Codice della strada, recepita la norma UE: sugli extraurbani obbligo anche per i passeggeri

Via libera al provvedimento: cinture di sicurezza obbligatorie anche sui Tir, sugli autobus, taxi e auto da noleggio con conducenteCinture di sicurezza obbligatorie anche sui Tir, sugli autobus,...

29 Marzo 2006 - 06:03

Via libera al provvedimento: cinture di sicurezza obbligatorie anche sui Tir, sugli autobus, taxi e auto da noleggio con conducente

Cinture di sicurezza obbligatorie anche sui Tir, sugli autobus, taxi e auto da noleggio con conducente.

Il Consiglio dei ministri del 23 febbraio scorso ha dato il via libera definitivo al decreto legislativo di recepimento di una direttiva comunitaria, già esaminato e approvato dalle commissioni parlamentari (“Attuazione della direttiva 2003/20/Ce che modifica la direttiva 91/671/Cee relativa all'uso obbligatorio delle cinture di sicurezza e dei sistemi di ritenuta per bambini nei veicoli. Modifiche al Codice della strada”).

Il provvedimento, che entrerà in vigore il giorno successivo alla data di pubblicazione in Gazzetta ufficiale e comunque non oltre il 9 maggio come stabilito dalla norma comunitaria, modifica l'articolo 172 del Codice della strada, allargando le categorie di veicoli sottoposte all'obbligo, rivedendo le esenzioni e introducendo novità per l'informazione a bordo e le sanzioni.

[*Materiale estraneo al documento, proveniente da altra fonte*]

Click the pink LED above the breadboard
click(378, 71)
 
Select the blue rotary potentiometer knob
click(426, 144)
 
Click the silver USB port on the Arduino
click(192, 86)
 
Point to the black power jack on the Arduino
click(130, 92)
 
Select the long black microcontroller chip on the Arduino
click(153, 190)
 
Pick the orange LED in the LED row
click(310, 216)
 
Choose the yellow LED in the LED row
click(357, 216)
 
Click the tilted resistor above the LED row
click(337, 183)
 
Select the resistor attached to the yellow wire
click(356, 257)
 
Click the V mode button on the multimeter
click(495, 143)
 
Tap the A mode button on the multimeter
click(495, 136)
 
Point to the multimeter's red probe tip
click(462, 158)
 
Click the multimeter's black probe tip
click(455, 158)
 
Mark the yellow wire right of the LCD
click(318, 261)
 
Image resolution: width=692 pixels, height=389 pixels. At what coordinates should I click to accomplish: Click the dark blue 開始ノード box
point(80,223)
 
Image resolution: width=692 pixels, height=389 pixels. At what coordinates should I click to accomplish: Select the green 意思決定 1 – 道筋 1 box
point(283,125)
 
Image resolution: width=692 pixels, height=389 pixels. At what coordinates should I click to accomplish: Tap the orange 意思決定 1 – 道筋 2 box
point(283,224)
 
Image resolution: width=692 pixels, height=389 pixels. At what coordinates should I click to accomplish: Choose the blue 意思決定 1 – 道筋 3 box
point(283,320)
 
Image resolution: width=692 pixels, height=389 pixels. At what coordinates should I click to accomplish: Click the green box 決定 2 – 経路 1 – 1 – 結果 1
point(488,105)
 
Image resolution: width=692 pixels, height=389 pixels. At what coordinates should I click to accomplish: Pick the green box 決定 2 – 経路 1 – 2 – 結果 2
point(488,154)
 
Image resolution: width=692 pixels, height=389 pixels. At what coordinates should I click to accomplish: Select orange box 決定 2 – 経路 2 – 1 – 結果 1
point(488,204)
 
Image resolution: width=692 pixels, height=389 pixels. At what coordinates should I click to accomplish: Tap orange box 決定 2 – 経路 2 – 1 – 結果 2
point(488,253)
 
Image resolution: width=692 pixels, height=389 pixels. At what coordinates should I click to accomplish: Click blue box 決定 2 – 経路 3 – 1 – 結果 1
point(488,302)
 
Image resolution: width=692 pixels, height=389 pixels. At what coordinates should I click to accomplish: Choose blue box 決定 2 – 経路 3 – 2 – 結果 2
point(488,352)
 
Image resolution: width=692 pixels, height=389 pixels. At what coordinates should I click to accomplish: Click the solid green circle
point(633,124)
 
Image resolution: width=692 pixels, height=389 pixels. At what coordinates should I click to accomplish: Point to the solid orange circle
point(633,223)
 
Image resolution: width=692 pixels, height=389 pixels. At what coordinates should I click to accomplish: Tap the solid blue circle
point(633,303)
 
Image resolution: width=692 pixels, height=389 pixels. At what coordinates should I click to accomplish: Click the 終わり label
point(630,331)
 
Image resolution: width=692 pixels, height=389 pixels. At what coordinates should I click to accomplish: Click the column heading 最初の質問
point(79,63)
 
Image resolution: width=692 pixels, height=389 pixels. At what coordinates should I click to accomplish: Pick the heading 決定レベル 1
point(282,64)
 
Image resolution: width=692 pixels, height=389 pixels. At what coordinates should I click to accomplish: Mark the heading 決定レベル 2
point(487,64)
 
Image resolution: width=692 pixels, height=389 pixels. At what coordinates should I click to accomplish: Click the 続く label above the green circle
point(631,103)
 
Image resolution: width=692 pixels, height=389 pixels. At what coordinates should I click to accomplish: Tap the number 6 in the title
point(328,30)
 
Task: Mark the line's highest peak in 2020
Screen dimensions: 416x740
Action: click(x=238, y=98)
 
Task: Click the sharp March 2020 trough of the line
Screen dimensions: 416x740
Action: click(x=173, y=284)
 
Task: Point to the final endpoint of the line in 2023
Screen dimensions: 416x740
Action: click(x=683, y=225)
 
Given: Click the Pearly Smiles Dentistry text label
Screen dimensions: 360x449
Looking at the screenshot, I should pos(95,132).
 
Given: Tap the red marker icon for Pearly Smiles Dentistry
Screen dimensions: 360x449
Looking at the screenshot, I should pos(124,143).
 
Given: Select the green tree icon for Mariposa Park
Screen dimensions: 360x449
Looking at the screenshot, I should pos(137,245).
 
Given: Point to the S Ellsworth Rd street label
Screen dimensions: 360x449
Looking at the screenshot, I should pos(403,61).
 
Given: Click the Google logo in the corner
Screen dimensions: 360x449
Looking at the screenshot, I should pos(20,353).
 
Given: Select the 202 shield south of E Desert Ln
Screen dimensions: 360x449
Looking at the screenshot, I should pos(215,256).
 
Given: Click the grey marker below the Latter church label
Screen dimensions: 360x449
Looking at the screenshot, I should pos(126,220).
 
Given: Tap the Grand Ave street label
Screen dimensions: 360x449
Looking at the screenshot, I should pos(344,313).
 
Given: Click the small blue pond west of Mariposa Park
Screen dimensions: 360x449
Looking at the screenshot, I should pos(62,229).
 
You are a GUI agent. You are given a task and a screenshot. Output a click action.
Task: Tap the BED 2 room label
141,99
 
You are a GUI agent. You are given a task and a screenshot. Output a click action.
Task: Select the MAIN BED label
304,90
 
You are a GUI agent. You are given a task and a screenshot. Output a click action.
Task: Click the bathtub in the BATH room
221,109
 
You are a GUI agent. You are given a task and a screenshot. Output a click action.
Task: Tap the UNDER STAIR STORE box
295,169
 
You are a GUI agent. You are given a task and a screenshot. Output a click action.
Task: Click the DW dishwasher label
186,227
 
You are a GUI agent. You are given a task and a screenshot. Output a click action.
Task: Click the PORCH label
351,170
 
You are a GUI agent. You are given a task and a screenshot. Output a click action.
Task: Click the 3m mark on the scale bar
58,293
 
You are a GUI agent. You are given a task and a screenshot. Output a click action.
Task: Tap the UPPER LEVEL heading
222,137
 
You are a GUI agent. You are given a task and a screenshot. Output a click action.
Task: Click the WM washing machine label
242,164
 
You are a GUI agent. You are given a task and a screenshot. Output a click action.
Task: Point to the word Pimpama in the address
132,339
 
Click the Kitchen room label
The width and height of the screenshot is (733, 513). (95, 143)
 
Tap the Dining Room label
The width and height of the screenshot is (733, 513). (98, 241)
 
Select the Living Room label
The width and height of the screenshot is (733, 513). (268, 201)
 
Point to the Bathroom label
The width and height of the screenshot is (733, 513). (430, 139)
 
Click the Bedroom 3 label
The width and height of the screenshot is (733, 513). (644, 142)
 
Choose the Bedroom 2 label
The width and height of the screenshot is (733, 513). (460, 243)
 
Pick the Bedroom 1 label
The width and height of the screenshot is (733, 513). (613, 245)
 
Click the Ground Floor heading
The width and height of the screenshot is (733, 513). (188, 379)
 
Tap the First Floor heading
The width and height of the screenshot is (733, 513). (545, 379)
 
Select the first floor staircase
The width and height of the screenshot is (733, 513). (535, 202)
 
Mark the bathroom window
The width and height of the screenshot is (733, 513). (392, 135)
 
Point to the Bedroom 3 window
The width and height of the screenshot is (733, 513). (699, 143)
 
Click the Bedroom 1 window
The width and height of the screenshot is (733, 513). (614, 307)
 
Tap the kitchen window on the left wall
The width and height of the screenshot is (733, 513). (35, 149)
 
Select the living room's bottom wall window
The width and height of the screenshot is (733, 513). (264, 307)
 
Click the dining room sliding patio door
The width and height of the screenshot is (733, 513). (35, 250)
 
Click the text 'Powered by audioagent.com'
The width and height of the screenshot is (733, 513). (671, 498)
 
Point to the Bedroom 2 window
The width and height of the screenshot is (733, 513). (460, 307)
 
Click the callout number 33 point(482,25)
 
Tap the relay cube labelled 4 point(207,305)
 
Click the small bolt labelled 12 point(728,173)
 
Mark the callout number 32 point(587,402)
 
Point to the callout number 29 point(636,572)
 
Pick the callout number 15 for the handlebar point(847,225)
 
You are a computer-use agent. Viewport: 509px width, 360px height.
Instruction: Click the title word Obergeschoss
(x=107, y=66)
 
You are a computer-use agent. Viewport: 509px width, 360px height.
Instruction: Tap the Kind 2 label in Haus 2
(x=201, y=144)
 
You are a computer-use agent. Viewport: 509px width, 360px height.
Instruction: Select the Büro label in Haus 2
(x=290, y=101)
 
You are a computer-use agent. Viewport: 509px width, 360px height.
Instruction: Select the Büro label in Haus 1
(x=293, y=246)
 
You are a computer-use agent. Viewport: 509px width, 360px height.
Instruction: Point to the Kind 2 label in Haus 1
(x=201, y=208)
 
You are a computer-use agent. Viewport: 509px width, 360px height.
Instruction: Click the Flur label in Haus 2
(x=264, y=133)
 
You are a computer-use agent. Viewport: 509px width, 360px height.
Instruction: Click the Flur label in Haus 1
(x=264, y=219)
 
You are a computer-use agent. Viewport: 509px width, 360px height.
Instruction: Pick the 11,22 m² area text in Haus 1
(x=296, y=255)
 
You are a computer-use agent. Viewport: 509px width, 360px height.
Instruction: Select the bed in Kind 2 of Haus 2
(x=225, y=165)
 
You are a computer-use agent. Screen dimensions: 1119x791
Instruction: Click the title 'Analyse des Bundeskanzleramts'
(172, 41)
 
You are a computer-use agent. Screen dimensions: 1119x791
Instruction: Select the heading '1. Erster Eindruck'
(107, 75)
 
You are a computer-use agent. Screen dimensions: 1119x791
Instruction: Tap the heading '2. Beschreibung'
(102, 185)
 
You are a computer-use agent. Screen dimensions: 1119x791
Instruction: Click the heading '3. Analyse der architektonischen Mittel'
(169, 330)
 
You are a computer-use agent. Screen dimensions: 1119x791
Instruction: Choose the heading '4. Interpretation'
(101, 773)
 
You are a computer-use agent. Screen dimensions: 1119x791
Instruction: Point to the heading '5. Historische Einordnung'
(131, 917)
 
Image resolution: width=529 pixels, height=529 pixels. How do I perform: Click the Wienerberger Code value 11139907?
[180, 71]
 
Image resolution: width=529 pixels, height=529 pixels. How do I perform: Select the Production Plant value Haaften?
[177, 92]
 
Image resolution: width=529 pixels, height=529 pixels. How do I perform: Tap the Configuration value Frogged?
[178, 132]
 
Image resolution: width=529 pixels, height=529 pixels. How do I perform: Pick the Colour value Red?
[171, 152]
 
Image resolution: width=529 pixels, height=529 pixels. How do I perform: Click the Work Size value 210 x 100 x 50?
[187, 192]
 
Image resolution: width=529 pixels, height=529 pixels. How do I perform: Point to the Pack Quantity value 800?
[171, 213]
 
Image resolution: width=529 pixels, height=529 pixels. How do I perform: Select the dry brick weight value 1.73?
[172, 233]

Obbligo esteso ai pesanti.
Non solo il conducente, come avveniva finora, ma tutti gli occupanti dei veicoli M2 e N1, ovvero minibus da otto posti e veicoli commerciali di massa inferiore alle 3,5 tonnellate dovranno allacciare le cinture già presenti a bordo. Obbligo tutto nuovo per i mezzi più pesanti, ovvero le categorie merci N2 e N3, dalle 3,5 tonnellate in su, e per i bus M3 (massa superiore alle 5 tonnellate), ovvero corriere e autobus, con una distinzione però tra bus in servizio urbano, dove l'obbligo concerne solo il conducente, e quelli extraurbani sui quali tutti i passeggeri sono tenuti ad allacciare le cinture di sicurezza. Su questi veicoli, i bambini di età inferiore ai tre anni devono essere assicurati con sistemi di ritenuta adeguati,omologati secondo le procedure del ministero delle Infrastrutture. Eliminate anche le esenzioni per i tassisti e i conducenti in servizio pubblico di piazza (noleggio con conducente) che dovranno indossare la cintura anche nei centri urbani.

Esenzioni.
Rimangono esonerati dall'obbligo le forze dell'ordine in servizi di emergenza e istituzionali, i conducenti e gli addetti all'antincendio e a servizi sanitari. Il personale di scorta, istruttori di guida,persone affette da patologie particolari, donne in stato di gravidanza.

Informazioni a bordo.
Il comma 7 dell'art. 1 prevede che sugli autobus M2 e M3 i passeggeri ” devono essere informati dell'obbligo di utilizzare le cinture di sicurezza, quando sono seduti e il veicolo è in movimento,mediante cartelli o pittogrammi,(….) apposti in modo ben visibile su ogni sedile.

Sanzioni.
Una multa da 68 a 275 euro per il mancato uso della cintura, oltre a 5 punti di patente se il trasgressore è il conducente. Se la violazione riguarda un minorenne , il conducente risponde della sanzione pecuniaria. Mentre scatta la sospensione della patente da 15 giorni a 2 mesi se il conducente cade due volte in un anno in questa infrazione.